* [DOCUMENT SECTION]
(It's taken me a while to decide whether or not to post this; I guess I will, there are far more eloquent blogs out there but I wrote this on the day this ridiculous study came out, feeling frustrated, confused and angry. It's still smarting now, even though the results have been somewhat dismissed, so here we are:)
I am not an Oxford academic and to be frank, I am glad I am not.
What I do have, unfortunately, is an intimate knowledge of life with ME/CFS. So it's completely disheartening when articles like this surface and reinforce the prejudice that this illness is all in the head and can easily be resolved if we'd all just pull our collective socks up and get on with it.
As it stands research into the actual causes of ME/CFS is underfunded, the symptoms are under such a large umbrella that they're regularly misunderstood and there seems an almost deliberate reluctance in wishing to resolve these facts. Instead sufferers are dealt with by medical staff sometimes impatient at having to listen to the litany of ailments and then there are the friends, family, public who think we're all malingering.

* [INFORMATION SUPPLIED]
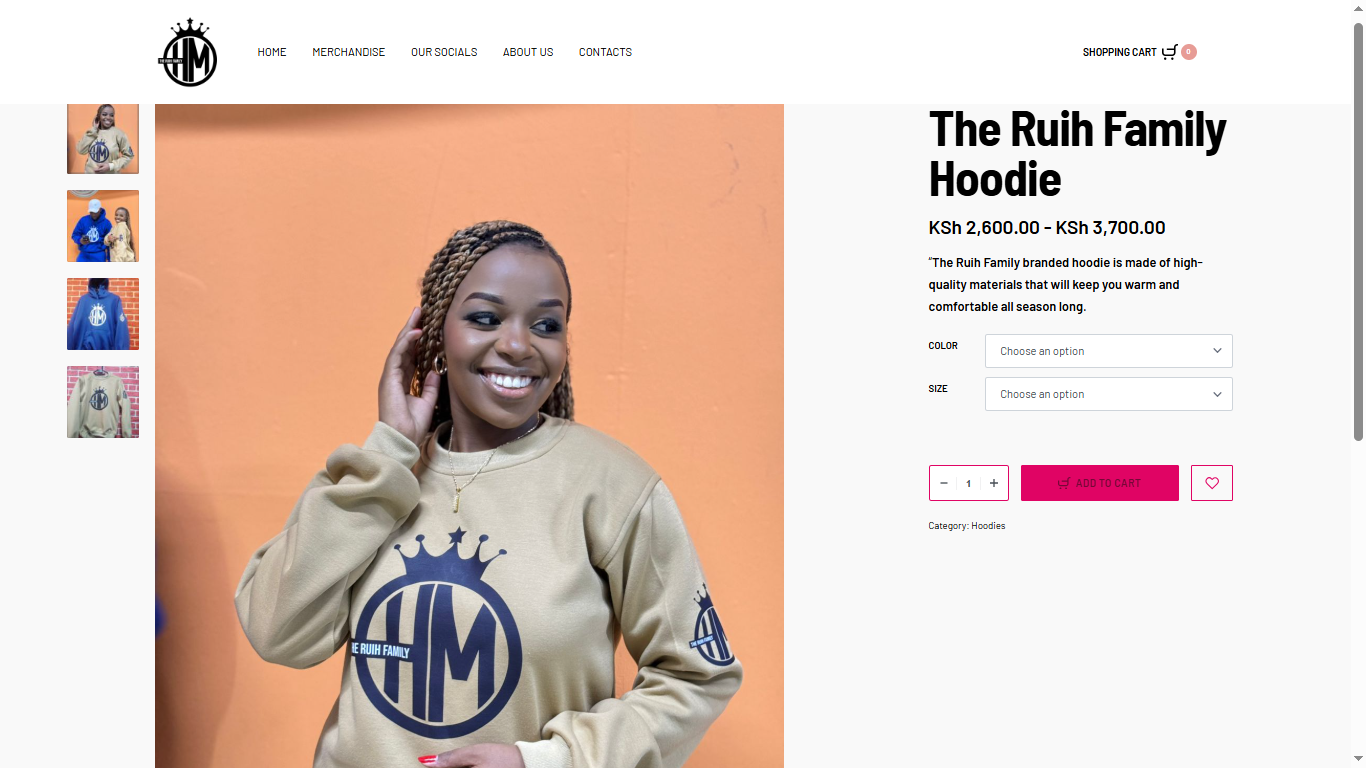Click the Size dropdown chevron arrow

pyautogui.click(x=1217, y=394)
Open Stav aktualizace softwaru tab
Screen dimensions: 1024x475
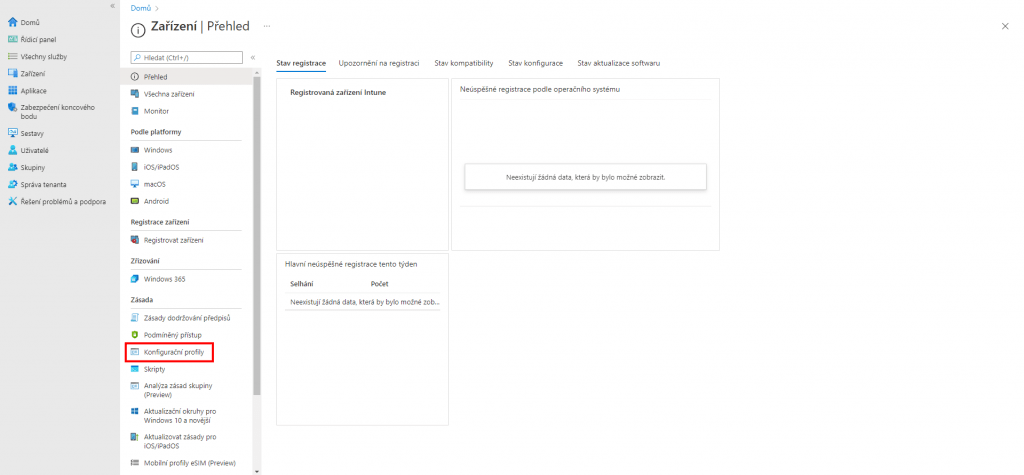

* [PROBLEM] Copy the ME/CFS blog post above, starting with "I am not an" and going on through "on with it.", and swap "Oxford" for "Cambridge".

* [RESULT FOR THIS TASK]
I am not an Cambridge academic and to be frank, I am glad I am not.
What I do have, unfortunately, is an intimate knowledge of life with ME/CFS. So it's completely disheartening when articles like this surface and reinforce the prejudice that this illness is all in the head and can easily be resolved if we'd all just pull our collective socks up and get on with it.